Ray had issued a statement after the university reviewed the case, saying in part it would “welcome all educationally qualified students, including those rehabilitated from past crimes.”

In his interviews with The Times, Heimlich said that he had not talked about his case with Casey before his plea went public. “It is my job to report to the local law enforcement,” he said. “If that didn’t get conveyed to the university then I would not know, I was not a part of that.”

When the initial report about him was published, the immediate question was whether Heimlich would stay on the team, which was advancing in the N.C.A.A. tournament.

Ray, the Oregon State president, supported Heimlich’s voluntary withdrawal from the team last season. He also left the door open for a return. “If Luke wishes to do so,” he said in a written statement at the time, “I support him continuing his education at Oregon State and rejoining the baseball team.”

Heimlich would have turned professional if he could have. More than 1,200 players were chosen in last summer’s major league draft, but Heimlich, who was eligible for selection, was not one of them — though he had once been projected to be a high pick.

So, with the goal still to make the majors, he returned to the Oregon State team this year.

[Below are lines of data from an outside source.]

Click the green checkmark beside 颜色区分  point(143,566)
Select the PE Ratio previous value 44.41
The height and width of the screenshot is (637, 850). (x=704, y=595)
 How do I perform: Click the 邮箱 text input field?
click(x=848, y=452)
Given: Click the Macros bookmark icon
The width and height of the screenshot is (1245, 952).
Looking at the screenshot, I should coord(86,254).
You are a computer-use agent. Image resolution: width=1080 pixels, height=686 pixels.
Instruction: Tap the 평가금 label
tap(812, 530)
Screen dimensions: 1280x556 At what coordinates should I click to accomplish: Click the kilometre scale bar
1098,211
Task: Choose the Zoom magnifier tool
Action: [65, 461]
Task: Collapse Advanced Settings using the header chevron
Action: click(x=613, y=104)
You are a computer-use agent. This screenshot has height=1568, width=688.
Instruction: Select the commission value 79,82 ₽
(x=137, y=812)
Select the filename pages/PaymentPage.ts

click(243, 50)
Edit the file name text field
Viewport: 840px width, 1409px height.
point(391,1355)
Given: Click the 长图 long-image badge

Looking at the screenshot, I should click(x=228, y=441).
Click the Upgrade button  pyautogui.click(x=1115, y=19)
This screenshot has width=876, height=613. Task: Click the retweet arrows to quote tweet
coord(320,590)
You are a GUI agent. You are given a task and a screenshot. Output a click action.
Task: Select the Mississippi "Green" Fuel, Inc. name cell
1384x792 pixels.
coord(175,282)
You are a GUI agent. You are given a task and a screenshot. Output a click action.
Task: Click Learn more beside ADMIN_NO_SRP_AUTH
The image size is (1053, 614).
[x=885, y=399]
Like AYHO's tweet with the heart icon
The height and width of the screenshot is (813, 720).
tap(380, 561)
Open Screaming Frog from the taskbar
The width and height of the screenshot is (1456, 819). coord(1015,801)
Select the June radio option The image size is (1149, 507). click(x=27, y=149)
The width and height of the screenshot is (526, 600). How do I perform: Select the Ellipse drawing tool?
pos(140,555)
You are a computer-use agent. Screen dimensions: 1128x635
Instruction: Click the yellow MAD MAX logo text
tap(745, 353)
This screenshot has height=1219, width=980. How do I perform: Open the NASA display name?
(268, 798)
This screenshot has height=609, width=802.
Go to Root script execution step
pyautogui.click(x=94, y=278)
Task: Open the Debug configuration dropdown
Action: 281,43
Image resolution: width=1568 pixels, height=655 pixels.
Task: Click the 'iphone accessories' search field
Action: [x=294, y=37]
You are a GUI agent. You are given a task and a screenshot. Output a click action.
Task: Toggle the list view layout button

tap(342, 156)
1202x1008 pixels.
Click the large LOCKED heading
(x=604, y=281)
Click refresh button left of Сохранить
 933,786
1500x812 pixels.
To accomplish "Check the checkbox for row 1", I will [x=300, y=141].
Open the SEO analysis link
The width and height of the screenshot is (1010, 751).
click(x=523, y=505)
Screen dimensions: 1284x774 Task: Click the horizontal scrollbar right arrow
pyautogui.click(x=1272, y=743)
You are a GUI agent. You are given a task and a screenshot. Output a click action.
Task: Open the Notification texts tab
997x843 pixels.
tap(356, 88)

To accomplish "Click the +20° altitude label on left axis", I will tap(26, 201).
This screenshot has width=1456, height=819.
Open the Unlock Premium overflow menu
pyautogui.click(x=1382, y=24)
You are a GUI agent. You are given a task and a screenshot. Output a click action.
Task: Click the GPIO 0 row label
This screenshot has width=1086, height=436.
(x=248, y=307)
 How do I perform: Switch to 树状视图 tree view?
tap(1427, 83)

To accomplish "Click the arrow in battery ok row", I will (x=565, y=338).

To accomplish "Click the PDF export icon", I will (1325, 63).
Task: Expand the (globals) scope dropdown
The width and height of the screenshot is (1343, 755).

He has dominated the mound, but not quite as overwhelmingly as before. Last year his pitches were nearly unhittable: his 0.76 earned run average was among the lowest in college baseball. This year, though he is 11-1, that number hovers around 3.00.

Cheers in Corvallis

In Corvallis, where baseball players are treated with the reverence many universities save for football players, Heimlich remains deeply respected among fans.

At Goss Stadium, as Heimlich pitched in the game against Arizona State, support was obvious. Most fans stood adamantly behind him.

Some said they had quit paying attention to the Heimlich story after February, when the university announced a policy some called the Heimlich Rule. It requires recently accepted and continuing students to reveal any felony convictions, or sex offender status. Those with criminal backgrounds will have their admissions reviewed.

Others said they had given lengthy consideration to the case and had decided juvenile crimes should be forgiven — even the most heinous — once justice, and in some instances prison time, has been served.

Still others said the news media should not have written about Heimlich’s past. “He was doing everything he was supposed to do, everything the courts asked,” said Raymond Brooks, a retired Oregon State professor. “Why even dig it up?”

In the ninth inning of the game against Arizona State, Heimlich was taken off the mound after a sudden string of off-the-mark pitches. He walked toward his teammates with a grimace. The crowd gave him another ovation.

That kind of support doesn’t sit well with everyone.

“Even after all the heightened attention about abuse since last year, it’s a bubble in Corvallis when it comes to this case,” said Brenda Tracy, 44, one of Oregon’s most prominent victims’ rights activists.

A registered nurse, Tracy received national attention in 2014 when she said that she had been raped in the late 1990s by a group that included two members of the Oregon State football team. After going public with her story, she spent time as a consultant for the school on assault prevention and policy. Ray, the Oregon State president, hailed Tracy for her efforts to highlight the problem of on-campus sexual abuse.

But he and Tracy don’t agree about Heimlich. Playing sports at any level is a privilege, not a right, Tracy said, and Heimlich should not be on the team. Let him stay in school, she said; let him graduate and move on. But just like the mother of Heimlich’s niece, she said she does not think anyone who has pleaded guilty to molestation should be wearing a university sports uniform, or that he should be cheered.

“What kind of message does that send our kids?” she asked. “We have now normalized this behavior. The feeling at Oregon State right now is that our team is winning, so they’ve moved on. What does that say to the little girl in this case? What does it say to all survivors?”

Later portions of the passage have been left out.